As you can see, children with HIV face specific challenges that hamper their access to care and their quality of life. Much remains to be done to eliminate paediatric HIV, and recognizing the importance of this is why the aforementioned countries and international partners met in Dar es Salaam in February and made a commitment: not only to review their strategies but above all to significantly increase their multifaceted support to put an end to AIDS in children.
Preventing paediatric HIV
Prevention of vertical transmission of HIV in Africa is essential to reduce the number of paediatric HIV cases. Here is the current coverage of prevention of mother-to-child transmission in WCA.

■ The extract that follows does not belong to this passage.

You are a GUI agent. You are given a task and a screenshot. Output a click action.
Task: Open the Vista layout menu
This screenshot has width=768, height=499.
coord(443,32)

Figure 4. Gains in preventing vertical transmission, Western and Central Africa
The backbone of the Global Alliance to Stop AIDS in Children’s strategy rests on four essential pillars:
Figure 5. The four pillars to end AIDS in children
As can be seen, Pillar 2 underlines the importance of combating vertical transmission which, as we have mentioned, is one of the main routes for HIV infection in children. In very concrete terms, prevention of vertical transmission involves early screening, provision of ART, Caesarean delivery and artificial breastfeeding.

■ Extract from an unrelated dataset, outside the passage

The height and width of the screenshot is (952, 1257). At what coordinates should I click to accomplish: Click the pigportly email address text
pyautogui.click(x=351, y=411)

While preventing vertical transmission is an effective part of the fight against paediatric HIV, it is not enough. It also requires a number of other actions. The other Pillars (1, 3 and 4) in Figure 5 already provide an overview. However, we would like to emphasize certain actions that need to be considered if we are to achieve a significant reduction in, or even elimination of, paediatric HIV.
- Access to care: Children with HIV need access to quality care to prevent complications and improve their quality of life.

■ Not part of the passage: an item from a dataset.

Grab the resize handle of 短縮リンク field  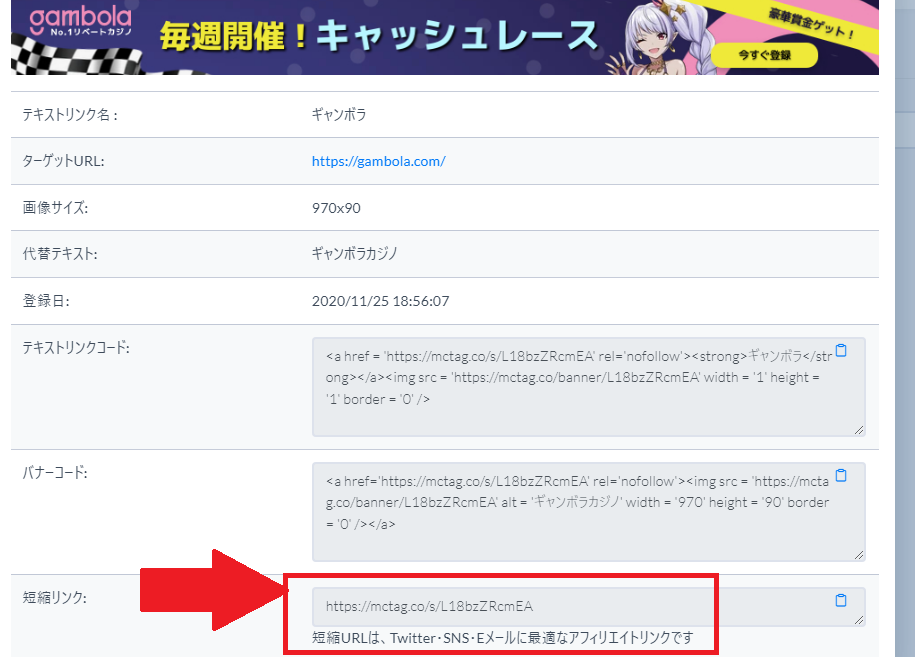[x=859, y=620]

- Training healthcare professionals: Training or reinforcing the skills of healthcare professionals is essential to improve the prevention, screening and management of paediatric HIV.
- Combating stigma and discrimination: Such action would promote access to care and improve children’s mental health and quality of life.
- Funding: Funding is an essential component of the fight against paediatric HIV.
- Revising the age for testing alone: In almost 38 countries in sub-Saharan Africa, girls under the age of 18 still need the agreement of their parents or guardian before they can be tested for HIV. More generally, a large number of laws require adolescents to have their parents’ permission to access sexual and reproductive health services, in particular contraception, but also HIV testing, prevention and treatment. Far from protecting children, these measures leave them vulnerable to a wide range of health problems, as can be seen from the state of paediatric HIV in WCA. The minimum age for HIV testing should be lowered.
All in all, despite the undeniable progress that has been made, there is still a lot to be done when it comes to paediatric HIV. We need to make it a priority. The end of HIV as a public health problem by 2030 (a goal, let’s face it, that is becoming increasingly unattainable) will require a relentless and multidimensional fight against paediatric HIV. Will Grant Cycle 7 be up to the challenge? We want to believe so.